La class action è uno strumento che in Italia stenta ancora a decollare, nonostante alcuni importanti casi che ne hanno dimostrato le potenzialità. Introdotta nel nostro ordinamento nel 2007, una ‘azione collettiva’ consente a un gruppo di cittadini che hanno subito un danno da un’azienda di agire collettivamente in giudizio, con indubbi vantaggi in termini di tempi e costi.
Uno dei primi casi di successo è stato quello intentato contro la compagnia telefonica Wind nel 2008: migliaia di utenti insoddisfatti ottennero un risarcimento per la cattiva qualità del servizio. Un segnale incoraggiante, anche se limitato ad un solo ambito.
Più di recente, una azione collettiva contro Volkswagen promossa dal Codacons a seguito dello scandalo sulle emissioni truccate del Dieselgate ha portato nel 2021 ad un maxi risarcimento di circa 3500 euro per ogni auto acquistata. Una vittoria per i consumatori contro un colosso industriale.
Tuttavia, molte class action non hanno avuto esiti positivi o non sono neanche state ammesse dai tribunali, come quelle contro banche e assicurazioni. Spesso le associazioni di consumatori che dovrebbero promuoverle hanno mezzi limitati. Inoltre, c’è ancora scarsa familiarità degli avvocati e dei giudici con questo istituto.

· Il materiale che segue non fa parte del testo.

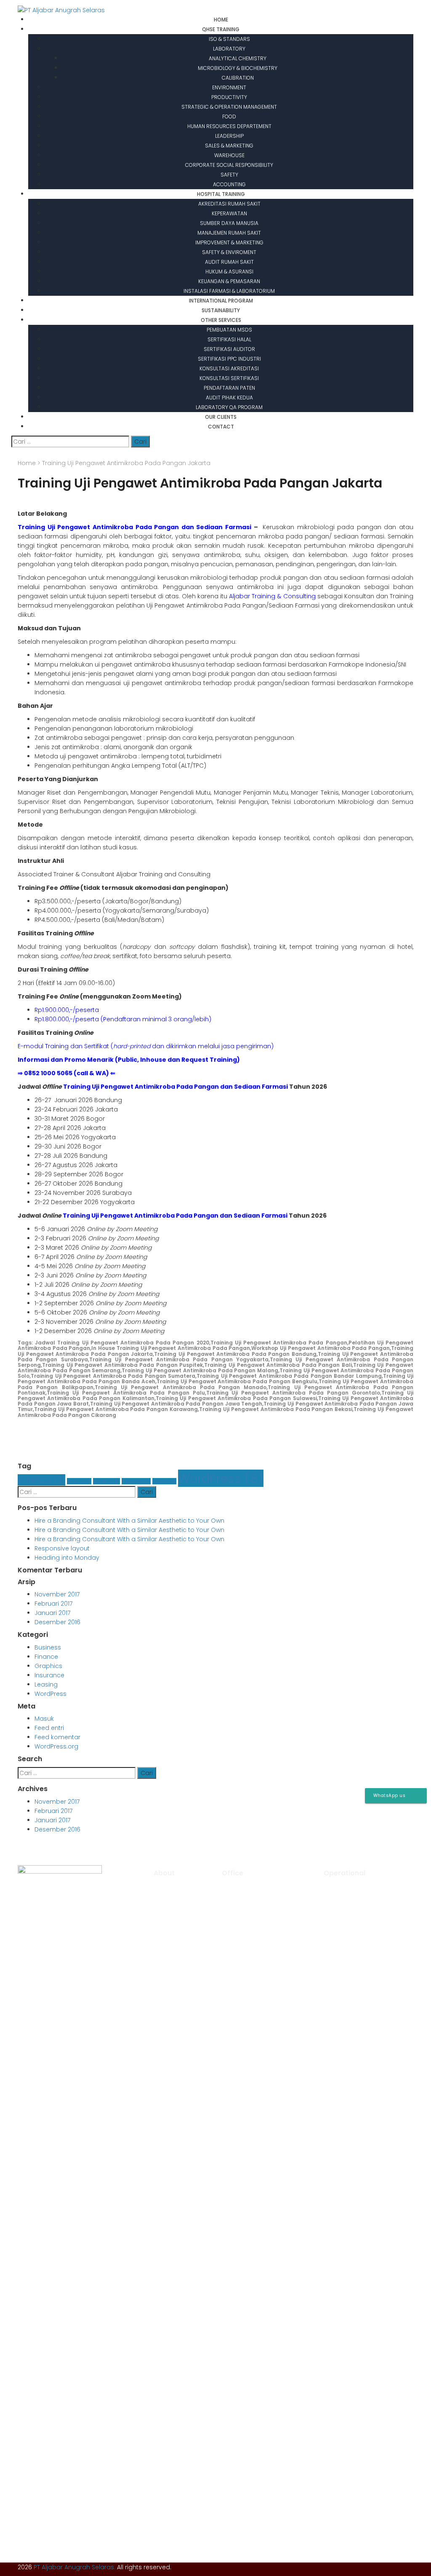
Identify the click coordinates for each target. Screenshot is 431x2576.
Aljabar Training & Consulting (272, 596)
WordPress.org (56, 1746)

Senza dubbio, vi sono stati dei casi virtuosi che hanno segnato un passo avanti e questi precedenti dimostrano che, se adeguatamente utilizzata, la class action può rivelarsi uno strumento efficace per contrastare comportamenti scorretti di grandi realtà economiche.
Ciononostante, rimangono ancora vari ostacoli di natura culturale, economica e procedurale che impediscono alle azioni collettive di diffondersi capillarmente nel nostro Paese dove pesano la scarsa dimestichezza dei cittadini con tale istituto, le difficoltà delle associazioni di consumatori a sostenerne i costi e alcune chiusure in sede giudiziaria.